=== Begin Enclosure ===
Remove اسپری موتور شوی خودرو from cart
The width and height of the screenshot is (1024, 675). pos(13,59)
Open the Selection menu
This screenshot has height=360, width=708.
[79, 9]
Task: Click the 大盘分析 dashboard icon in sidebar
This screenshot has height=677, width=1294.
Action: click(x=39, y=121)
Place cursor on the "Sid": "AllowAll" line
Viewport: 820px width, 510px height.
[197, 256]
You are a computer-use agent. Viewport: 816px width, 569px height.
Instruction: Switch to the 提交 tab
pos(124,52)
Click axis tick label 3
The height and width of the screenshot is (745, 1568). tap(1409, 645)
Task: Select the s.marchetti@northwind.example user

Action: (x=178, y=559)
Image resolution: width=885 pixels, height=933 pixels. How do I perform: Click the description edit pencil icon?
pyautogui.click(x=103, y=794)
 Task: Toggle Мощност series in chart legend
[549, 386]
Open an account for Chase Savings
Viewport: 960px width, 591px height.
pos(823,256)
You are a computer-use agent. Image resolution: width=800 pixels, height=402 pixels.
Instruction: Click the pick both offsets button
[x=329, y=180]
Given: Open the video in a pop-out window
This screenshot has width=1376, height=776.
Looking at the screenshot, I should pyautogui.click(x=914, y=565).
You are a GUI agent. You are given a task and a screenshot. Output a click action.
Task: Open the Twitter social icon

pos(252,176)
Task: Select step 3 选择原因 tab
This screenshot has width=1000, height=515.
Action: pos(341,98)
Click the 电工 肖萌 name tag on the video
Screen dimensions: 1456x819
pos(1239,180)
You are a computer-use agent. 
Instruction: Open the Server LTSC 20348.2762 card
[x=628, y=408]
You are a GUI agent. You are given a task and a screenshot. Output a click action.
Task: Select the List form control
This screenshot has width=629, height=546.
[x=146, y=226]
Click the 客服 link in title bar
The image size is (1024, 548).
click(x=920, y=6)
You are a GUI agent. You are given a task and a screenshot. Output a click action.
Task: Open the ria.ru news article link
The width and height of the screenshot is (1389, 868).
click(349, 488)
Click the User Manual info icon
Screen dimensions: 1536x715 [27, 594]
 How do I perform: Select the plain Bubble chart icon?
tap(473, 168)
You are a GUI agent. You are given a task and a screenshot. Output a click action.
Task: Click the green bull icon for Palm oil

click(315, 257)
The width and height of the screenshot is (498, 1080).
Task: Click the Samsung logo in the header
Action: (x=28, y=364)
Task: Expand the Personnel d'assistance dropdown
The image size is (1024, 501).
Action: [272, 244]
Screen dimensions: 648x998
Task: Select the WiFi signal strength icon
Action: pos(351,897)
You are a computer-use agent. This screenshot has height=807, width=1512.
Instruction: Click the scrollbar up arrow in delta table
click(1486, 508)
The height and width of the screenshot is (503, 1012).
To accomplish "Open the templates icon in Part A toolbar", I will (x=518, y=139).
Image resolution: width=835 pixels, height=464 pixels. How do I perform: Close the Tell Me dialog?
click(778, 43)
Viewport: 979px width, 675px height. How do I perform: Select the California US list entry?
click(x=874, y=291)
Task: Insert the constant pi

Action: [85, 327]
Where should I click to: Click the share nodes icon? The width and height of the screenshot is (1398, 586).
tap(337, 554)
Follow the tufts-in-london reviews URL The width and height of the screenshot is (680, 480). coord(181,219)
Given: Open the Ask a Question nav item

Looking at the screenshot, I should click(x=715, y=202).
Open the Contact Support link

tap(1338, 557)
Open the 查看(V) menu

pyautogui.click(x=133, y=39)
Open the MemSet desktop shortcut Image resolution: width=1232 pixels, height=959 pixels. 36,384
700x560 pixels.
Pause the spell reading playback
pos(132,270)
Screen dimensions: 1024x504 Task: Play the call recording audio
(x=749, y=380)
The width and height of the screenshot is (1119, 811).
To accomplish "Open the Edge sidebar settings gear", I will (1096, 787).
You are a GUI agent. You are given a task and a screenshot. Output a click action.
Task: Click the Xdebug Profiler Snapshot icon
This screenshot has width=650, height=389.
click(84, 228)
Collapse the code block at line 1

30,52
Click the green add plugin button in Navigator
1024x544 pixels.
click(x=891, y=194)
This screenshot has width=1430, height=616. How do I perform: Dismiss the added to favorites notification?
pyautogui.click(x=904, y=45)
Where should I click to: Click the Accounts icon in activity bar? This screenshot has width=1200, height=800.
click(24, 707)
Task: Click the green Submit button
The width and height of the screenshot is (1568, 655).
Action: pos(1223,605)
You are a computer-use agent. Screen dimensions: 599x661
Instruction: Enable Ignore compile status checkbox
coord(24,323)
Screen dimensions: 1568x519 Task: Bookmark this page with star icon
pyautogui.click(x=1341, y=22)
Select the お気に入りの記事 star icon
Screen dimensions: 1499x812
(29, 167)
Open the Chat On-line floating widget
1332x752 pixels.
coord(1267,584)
=== End Enclosure ===
Give back the records word for word. Start at the first line, end at the line containing "Click the 电工 肖萌 name tag on the video", and include both.

## Exercise solution
Remove اسپری موتور شوی خودرو from cart
The width and height of the screenshot is (1024, 675). pos(13,59)
Open the Selection menu
This screenshot has height=360, width=708.
[79, 9]
Task: Click the 大盘分析 dashboard icon in sidebar
This screenshot has height=677, width=1294.
Action: click(x=39, y=121)
Place cursor on the "Sid": "AllowAll" line
Viewport: 820px width, 510px height.
[197, 256]
You are a computer-use agent. Viewport: 816px width, 569px height.
Instruction: Switch to the 提交 tab
pos(124,52)
Click axis tick label 3
The height and width of the screenshot is (745, 1568). tap(1409, 645)
Task: Select the s.marchetti@northwind.example user

Action: (x=178, y=559)
Image resolution: width=885 pixels, height=933 pixels. How do I perform: Click the description edit pencil icon?
pyautogui.click(x=103, y=794)
 Task: Toggle Мощност series in chart legend
[549, 386]
Open an account for Chase Savings
Viewport: 960px width, 591px height.
pos(823,256)
You are a computer-use agent. Image resolution: width=800 pixels, height=402 pixels.
Instruction: Click the pick both offsets button
[x=329, y=180]
Given: Open the video in a pop-out window
This screenshot has width=1376, height=776.
Looking at the screenshot, I should pyautogui.click(x=914, y=565).
You are a GUI agent. You are given a task and a screenshot. Output a click action.
Task: Open the Twitter social icon

pos(252,176)
Task: Select step 3 选择原因 tab
This screenshot has width=1000, height=515.
Action: pos(341,98)
Click the 电工 肖萌 name tag on the video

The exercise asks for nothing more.